American Digest’s Vanderleun writes,

SPAM is merely a bit of static in the background. Arguments that it “injures productivity” are bogus since that presumes that employees don’t spend a good part of their day injuring productivity on the job by reading web pages such as Politech. White collar employees will, when given a net connection, always fritter away hours of their day. To presume otherwise is to presume they are all on some sort of cyberassembly line where if the next email message isn’t right on target our massive economy is headed down the drain. Some people making their living selling consulting services on productivity to underworked executives may like to pretend otherwise, but the fact of the matter is that there’s always been a huge amount of slack in office jobs and SPAM elinination won’t make it stop. It will merely be spent on some site that offers flash Tetris.

The Zero-Spam Tolerance cult is just another manifestation of the Nanny Culture where individuals want someone, somewhere (aka “The Government”) to solve their quite stupidly simple and simply stupid problems by “passing a law,” “making a regulation,” and then “enforcing it” across the World Wide Wimpdom. This from a group of users who can actually go in and wade through the process of correcting the Windows Registry? Simps and weaklings the lot of them. Cowboy up, dudes and dudettes!

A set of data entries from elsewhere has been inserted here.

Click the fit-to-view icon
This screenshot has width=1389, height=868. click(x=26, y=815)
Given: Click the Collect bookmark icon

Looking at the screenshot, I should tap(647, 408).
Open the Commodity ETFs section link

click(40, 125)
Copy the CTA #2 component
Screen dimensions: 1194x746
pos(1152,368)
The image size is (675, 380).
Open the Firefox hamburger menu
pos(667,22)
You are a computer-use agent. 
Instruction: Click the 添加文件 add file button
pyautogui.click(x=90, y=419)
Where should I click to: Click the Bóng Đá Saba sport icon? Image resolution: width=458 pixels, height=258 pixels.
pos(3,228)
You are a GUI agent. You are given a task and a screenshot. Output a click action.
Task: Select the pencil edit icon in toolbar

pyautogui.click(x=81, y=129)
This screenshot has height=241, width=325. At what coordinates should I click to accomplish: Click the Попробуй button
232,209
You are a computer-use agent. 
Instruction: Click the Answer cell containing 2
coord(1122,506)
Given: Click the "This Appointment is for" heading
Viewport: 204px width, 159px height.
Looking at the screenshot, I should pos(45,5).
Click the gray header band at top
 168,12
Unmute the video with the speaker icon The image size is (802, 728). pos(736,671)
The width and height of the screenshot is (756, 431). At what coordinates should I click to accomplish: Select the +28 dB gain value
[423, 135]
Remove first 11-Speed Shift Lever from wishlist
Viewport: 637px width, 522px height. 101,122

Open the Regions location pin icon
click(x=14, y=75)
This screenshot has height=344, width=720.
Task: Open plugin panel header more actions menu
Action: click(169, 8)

Hmm. If I was going to spend two hours screwing around on the web, and have to spend 30 minutes deleting spam, doesn’t that mean that I will now fritter away 2-1/2 hours? Indeed, maybe three, to help relieve spam-induced stress?

(Hat tip: Ogged)

FILED UNDER: Science & Technology
James Joyner
About James Joyner
James Joyner is Professor and Department Head of Security Studies at Marine Corps University's Command and Staff College. He's a former Army officer and Desert Storm veteran. Views expressed here are his own. Follow James on Twitter @DrJJoyner.

Comments

  1. Vanderleun says:

    Thanks for the link and the notice. I appreciate it. But I have to say that if you’ve got a half an hour of spam deletion per day, you either need to get a working spam filter and set it up or stop spending so much time in AOL chat rooms.

  2. James Joyner says:

    Heh. It’s probably not that much, except when worms and such send tons of it my way. But, spread across an office, it’s quite a bit of time per day, let alone year. And, unlike just surfing around and relaxing, utterly without redemptive value.